Recorded data:

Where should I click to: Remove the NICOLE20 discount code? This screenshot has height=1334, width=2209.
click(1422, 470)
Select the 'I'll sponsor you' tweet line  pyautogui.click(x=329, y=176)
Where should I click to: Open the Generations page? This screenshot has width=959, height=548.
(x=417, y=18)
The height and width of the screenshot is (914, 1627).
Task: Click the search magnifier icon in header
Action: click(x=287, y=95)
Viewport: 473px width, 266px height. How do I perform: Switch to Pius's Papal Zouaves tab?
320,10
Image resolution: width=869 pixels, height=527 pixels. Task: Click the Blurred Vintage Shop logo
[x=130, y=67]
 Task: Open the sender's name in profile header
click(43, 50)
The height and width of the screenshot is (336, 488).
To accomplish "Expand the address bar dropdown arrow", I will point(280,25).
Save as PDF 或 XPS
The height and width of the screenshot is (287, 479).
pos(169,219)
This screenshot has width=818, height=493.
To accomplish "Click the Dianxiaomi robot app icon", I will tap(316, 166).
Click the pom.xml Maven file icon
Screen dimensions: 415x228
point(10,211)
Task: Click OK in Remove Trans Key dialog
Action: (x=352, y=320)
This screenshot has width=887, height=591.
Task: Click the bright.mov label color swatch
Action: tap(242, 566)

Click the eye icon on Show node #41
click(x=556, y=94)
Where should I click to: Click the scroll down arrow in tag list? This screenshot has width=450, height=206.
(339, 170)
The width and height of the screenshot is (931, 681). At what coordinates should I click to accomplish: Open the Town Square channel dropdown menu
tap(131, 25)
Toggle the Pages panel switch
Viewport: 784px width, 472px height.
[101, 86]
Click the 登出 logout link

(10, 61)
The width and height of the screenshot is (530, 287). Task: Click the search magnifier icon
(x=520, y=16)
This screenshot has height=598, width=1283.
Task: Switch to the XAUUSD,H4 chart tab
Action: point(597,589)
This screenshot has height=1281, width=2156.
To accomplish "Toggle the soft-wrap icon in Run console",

SHORT EXERCISE: Copy all of the items above word for word, without changing anything.

FULL ANSWER:
Where should I click to: Remove the NICOLE20 discount code? This screenshot has height=1334, width=2209.
click(1422, 470)
Select the 'I'll sponsor you' tweet line  pyautogui.click(x=329, y=176)
Where should I click to: Open the Generations page? This screenshot has width=959, height=548.
(x=417, y=18)
The height and width of the screenshot is (914, 1627).
Task: Click the search magnifier icon in header
Action: click(x=287, y=95)
Viewport: 473px width, 266px height. How do I perform: Switch to Pius's Papal Zouaves tab?
320,10
Image resolution: width=869 pixels, height=527 pixels. Task: Click the Blurred Vintage Shop logo
[x=130, y=67]
 Task: Open the sender's name in profile header
click(43, 50)
The height and width of the screenshot is (336, 488).
To accomplish "Expand the address bar dropdown arrow", I will point(280,25).
Save as PDF 或 XPS
The height and width of the screenshot is (287, 479).
pos(169,219)
This screenshot has width=818, height=493.
To accomplish "Click the Dianxiaomi robot app icon", I will tap(316, 166).
Click the pom.xml Maven file icon
Screen dimensions: 415x228
point(10,211)
Task: Click OK in Remove Trans Key dialog
Action: (x=352, y=320)
This screenshot has width=887, height=591.
Task: Click the bright.mov label color swatch
Action: tap(242, 566)

Click the eye icon on Show node #41
click(x=556, y=94)
Where should I click to: Click the scroll down arrow in tag list? This screenshot has width=450, height=206.
(339, 170)
The width and height of the screenshot is (931, 681). At what coordinates should I click to accomplish: Open the Town Square channel dropdown menu
tap(131, 25)
Toggle the Pages panel switch
Viewport: 784px width, 472px height.
[101, 86]
Click the 登出 logout link

(10, 61)
The width and height of the screenshot is (530, 287). Task: Click the search magnifier icon
(x=520, y=16)
This screenshot has height=598, width=1283.
Task: Switch to the XAUUSD,H4 chart tab
Action: point(597,589)
This screenshot has height=1281, width=2156.
To accomplish "Toggle the soft-wrap icon in Run console",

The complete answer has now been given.